Knowing that didn’t make the words any easier to absorb. Cringing, he headed to Aren’s rooms, determined to find at least one situation that day that didn’t end with his being threatened or tormented.
Chapter Twelve
Aren stood on a little stool as the tailor did one last measurement. He had brought a few dresses he assumed were Aren’s size. When he found they were not the perfect fit that he thought they would be, he had been upset. He promised a dress for the next morning and several more, created just for her, within four days.
She stepped off the stool and watched the man pack his tools away hastily.
“Nothing expensive,” Aren said to him.
The tailor paused, hand in his bag of tools and a curious look on his face. “My dear, you sit the throne. Of course you can have whatever you want. But why something that looks like a country girl would wear it?”
“Is the treasury overflowing with coin?” Aren asked.
Red coloured the man’s cheeks. “No, my lady, the treasury suffers as much as the land does. I will ensure that all is correct as to what the throne can afford.”
“Thank you, that’s all I ask,” Aren said with a nod.
There was a knock on the door. Aren turned her attention as Telm answered. The older woman moved to the side, allowing Av into the room. Aren watched Av look over the room and focus on the tailor, a snarl curling his lips.
The tailor squeaked out. “I apologize, I did not mean to be here when you arrived.”
“Why?” Aren asked him. “Is there a problem?”
“I’m no threat to you, or to his claim, but I would have made haste had I known he was visiting,” the
tailor said. “I would have been long gone by now.”
“Yes, she is mine,” Av said sternly.
Aren frowned at the two men. “Wait.” She turned to the tailor. “Do you have rank?” The man nodded once. “I think rank should just announce their rank. I can’t tell the difference. Apparently.”
“That, is a fantastic idea,” Av said. “We don’t need you accidentally insulting someone by not giving them courtesy based on their rank.”

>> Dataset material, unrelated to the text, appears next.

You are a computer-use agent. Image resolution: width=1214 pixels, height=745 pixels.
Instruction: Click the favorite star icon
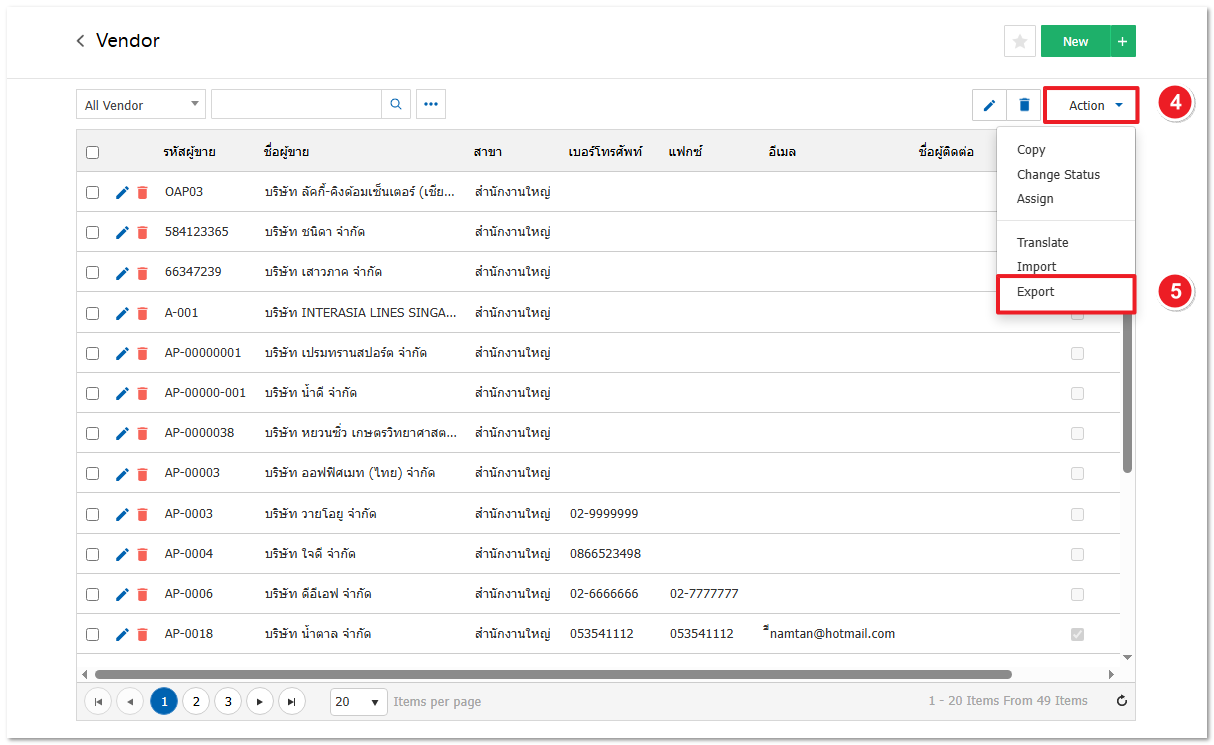(1019, 41)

“I have absolutely no intention of giving courtesy based on rank, but it would make moments like this easier. For me,” Aren said, turning her attention to the tailor. “You may go, and thank you for your work today.”

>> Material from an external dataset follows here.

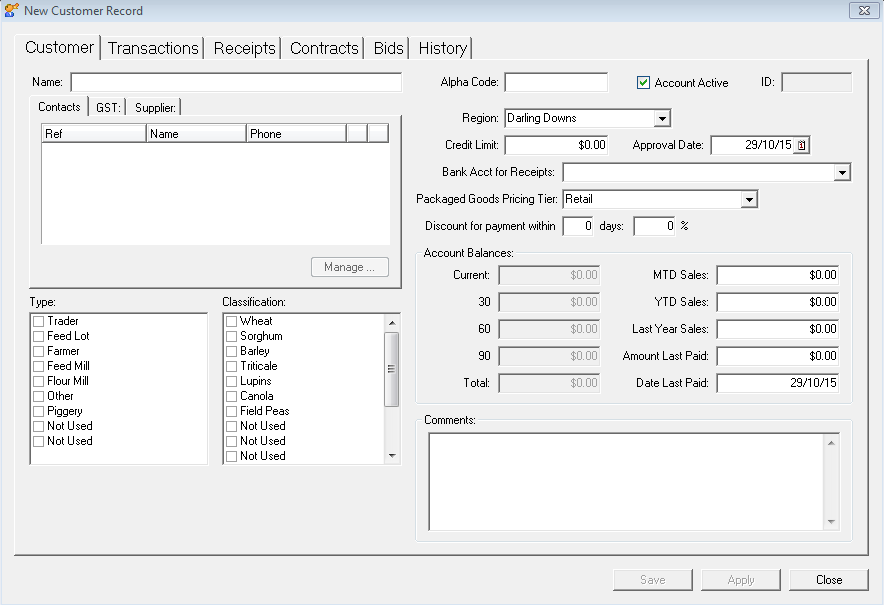The width and height of the screenshot is (884, 605).
Task: Open the Bank Acct for Receipts dropdown
Action: point(841,173)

The tailor bowed and took his leave, skirting around Av.
“What would you like, Lord Av?” Telm asked him politely.
Av went red. He glanced to Aren, looking over the robe she was wearing. “You wore that in front of the tailor?”
“This was the only clean clothing I had,” Aren said, “It was either this or bare. I’m sure he would have liked the bare option.”
She watched the red turn to a full blush. Av turned his attention to Telm, deeming her easier to deal with.
“No other clothing, at all?” Av asked. “Not even a set of training clothing?”
“No,” Telm said, clasping her hands before her. “Lord Av, you’re stumbling about like a man half your age. What is your reason for calling on my lady?”
“I…uh,” Av said. “Would… but she needs...”
Telm frowned at Av, making him stutter off into nothing. “Lord Av, do you plan on taking Lady Aren into public?”
“Yes, that one,” Av said.
“Oh, then, I will need you to step out of the room,” Telm said, shooing Av out. She gave him a playful shove at the door and closed it behind him. “The tailor forgot something. He’s standing out there like he’s lost.”
Aren looked down and picked up the stool she had been standing on. “This is his, isn’t it?”
“Good, now, into that sample dress he put there for you, in case you have to make an appearance tonight,” Telm said. “I know, I know you don’t like it, but it’s better than waiting another day. Come on now.”